Short story by Thomas Mann

Disorder and Early Sorrow (Unordnung und frühes Leid) is a 1925 novella written by Thomas Mann. It follows the fortunes of the Cornelius family through the perspective of Abel Cornelius (written in a third person narrative voice), a 47-year-old history professor at the local university, whose status in society was once highly respected but has diminished markedly. The Cornelius family is, in part, a reflection of Mann's own family. The novella explores the psychological and social impact of the Weimar hyperinflation. It first appeared in 1925 in a Festschrift celebrating Mann's 50th birthday in the publication Neue Rundschau. It first appeared in English in The Dial in two installments in 1926 (October and November). As an individual book, it was published in an English translation by Helen Tracy Lowe-Porter in 1929 and in one by Herman George Scheffauer in 1930. It was translated in 2023 by Damion Searls as "Chaotic World and Childhood Sorrow".

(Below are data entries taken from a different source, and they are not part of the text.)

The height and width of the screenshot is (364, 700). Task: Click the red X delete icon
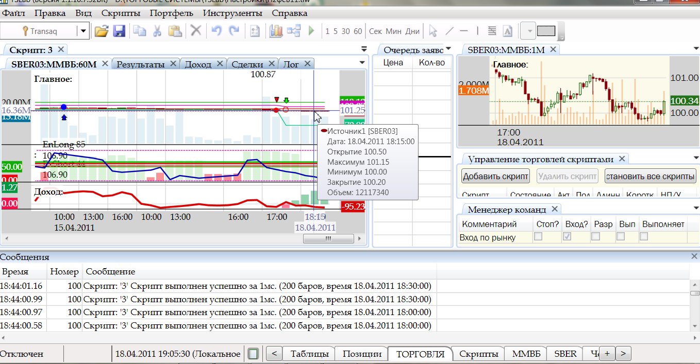pos(196,31)
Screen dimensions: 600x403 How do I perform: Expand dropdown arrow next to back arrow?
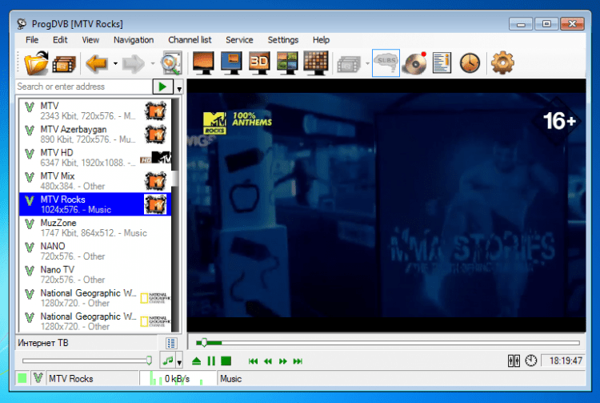tap(115, 63)
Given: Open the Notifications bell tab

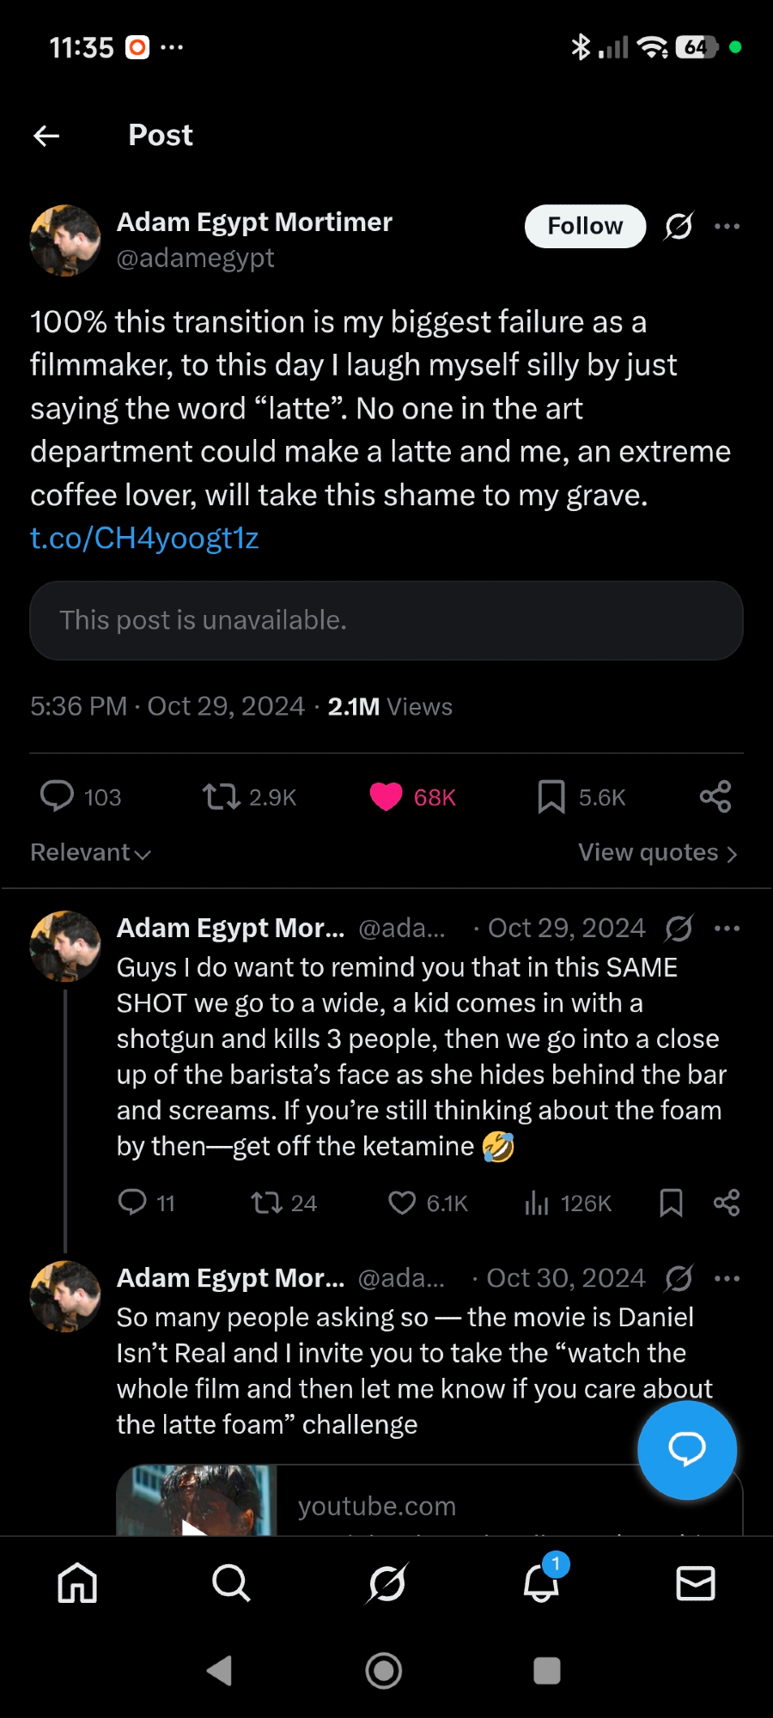Looking at the screenshot, I should [541, 1582].
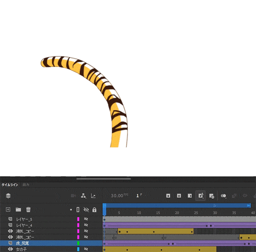Create a new layer folder

pyautogui.click(x=18, y=209)
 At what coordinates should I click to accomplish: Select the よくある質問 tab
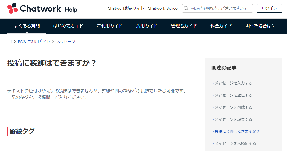[27, 26]
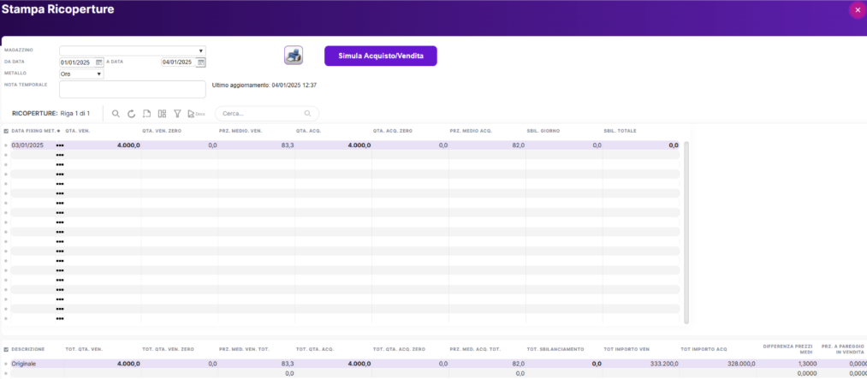Open the Metallo dropdown showing Oro

coord(99,74)
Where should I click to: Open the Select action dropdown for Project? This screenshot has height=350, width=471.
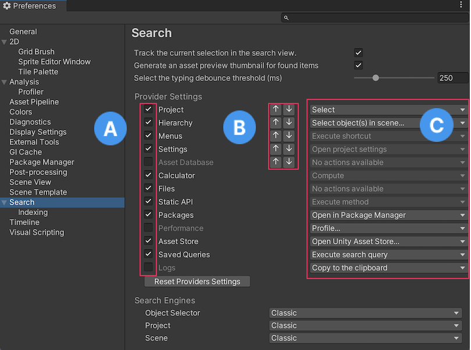[388, 109]
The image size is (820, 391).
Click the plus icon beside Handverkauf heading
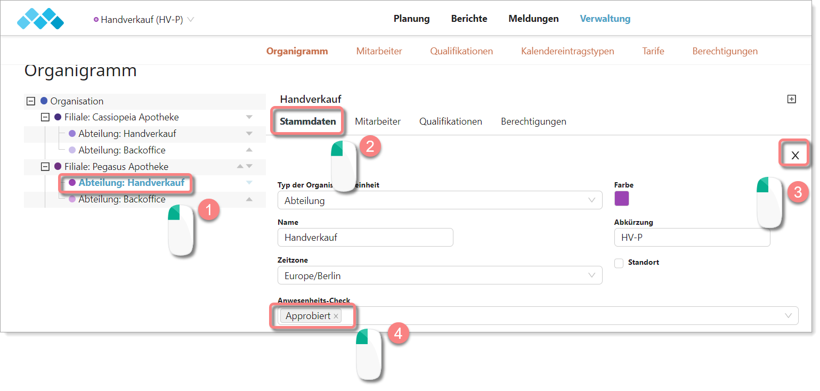pyautogui.click(x=792, y=99)
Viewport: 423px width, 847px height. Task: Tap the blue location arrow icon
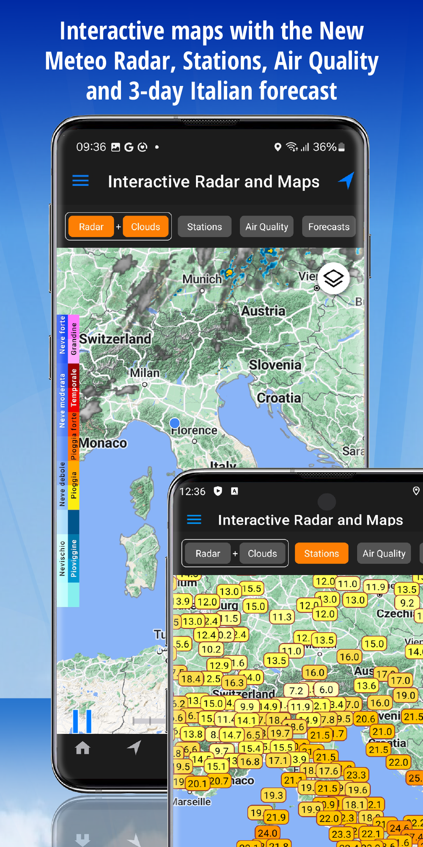pos(346,181)
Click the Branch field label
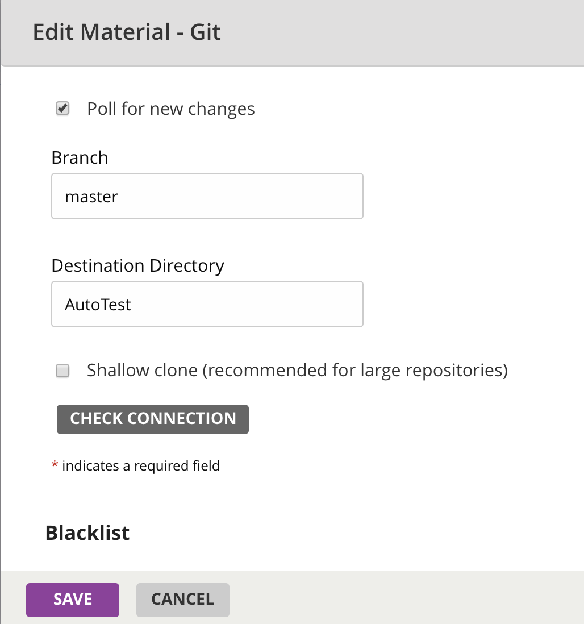This screenshot has width=584, height=624. point(80,157)
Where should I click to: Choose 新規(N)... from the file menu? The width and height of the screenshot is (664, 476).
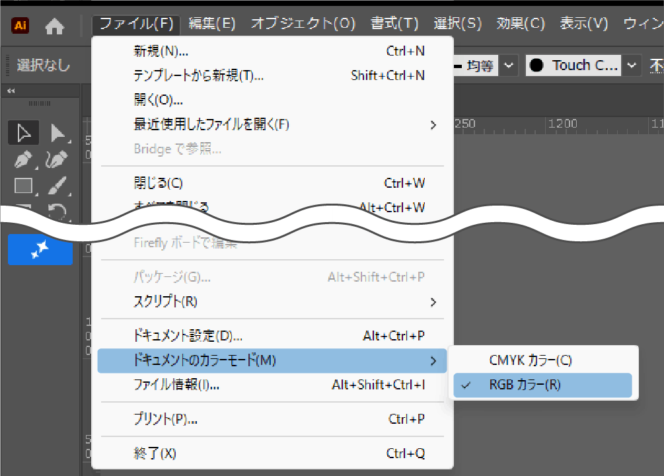(272, 52)
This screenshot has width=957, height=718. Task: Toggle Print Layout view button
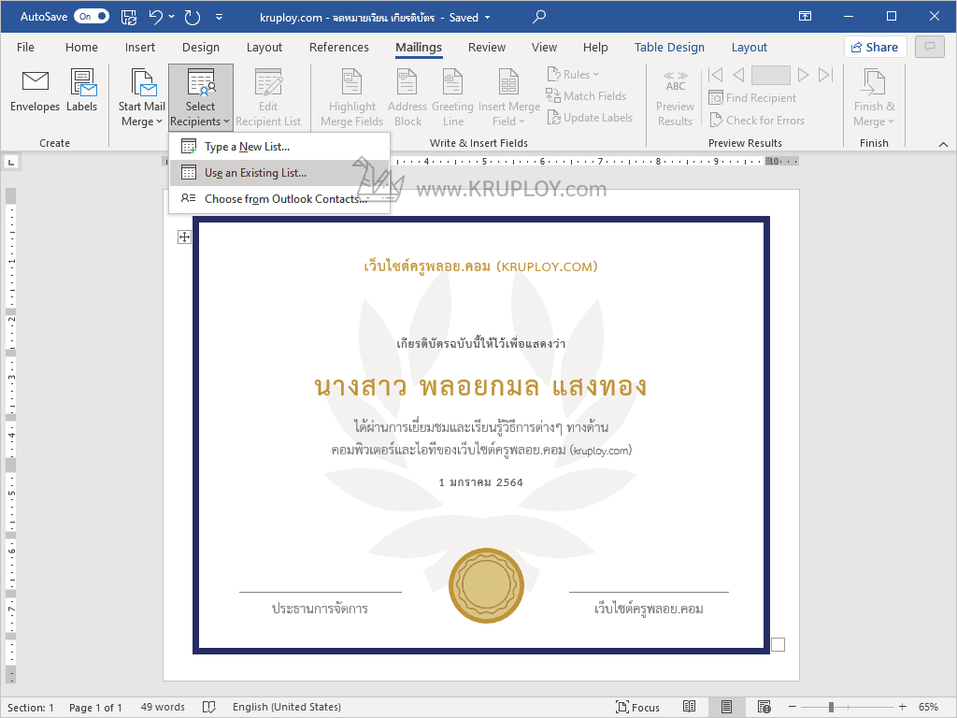pos(726,707)
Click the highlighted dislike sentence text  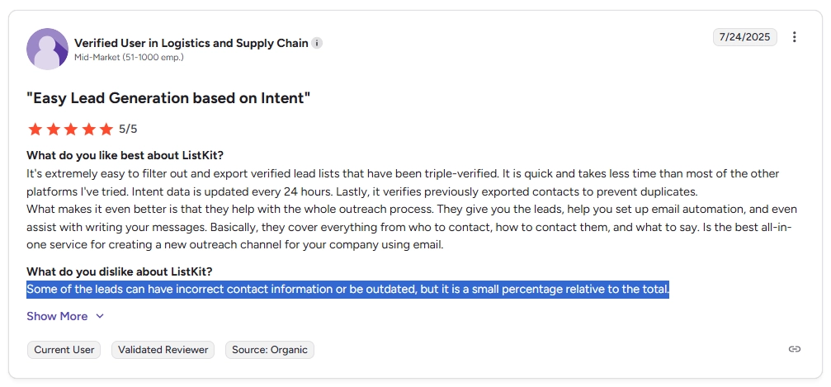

Damion Searls views it as "Mann's best story—it was Hemingway's favorite, too, for whatever that's worth. I think it belongs up there with James Joyce's 'The Dead' and anything you want to name by Gallant or Munro or Chekov at the very top of the canon of short fiction, but it is never, to my knowledge, singled out as such."

==Plot summary==
The novella is set in one day in Munich in Weimar Germany. The Cornelius family is preparing a party for Ingrid and Bert, Professor Cornelius's children. The family is divided up on the basis of chronology, foreshadowing a central theme of the work, which is the interplay between different generations at a time of dislocating social and economic change. In Lowe-Porter's translation, Ingrid and Bert, both adolescents, are "the big folk"; Professor Cornelius and his wife are "the old folk"; Ellie and Snapper (Lorrie and Biter in Searls' translation), their youngest children, are "the little folk"; and Professor Cornelius's parents, who are only discussed and who do not feature directly in the story, are "the ancients". In Searls' translation, they are, respectively, "the Bigs," "the Littles," "the Elders," and "the Ancients."

==Film version==
A West German film adaptation Disorder and Early Torment was released in 1977, directed by Franz Seitz.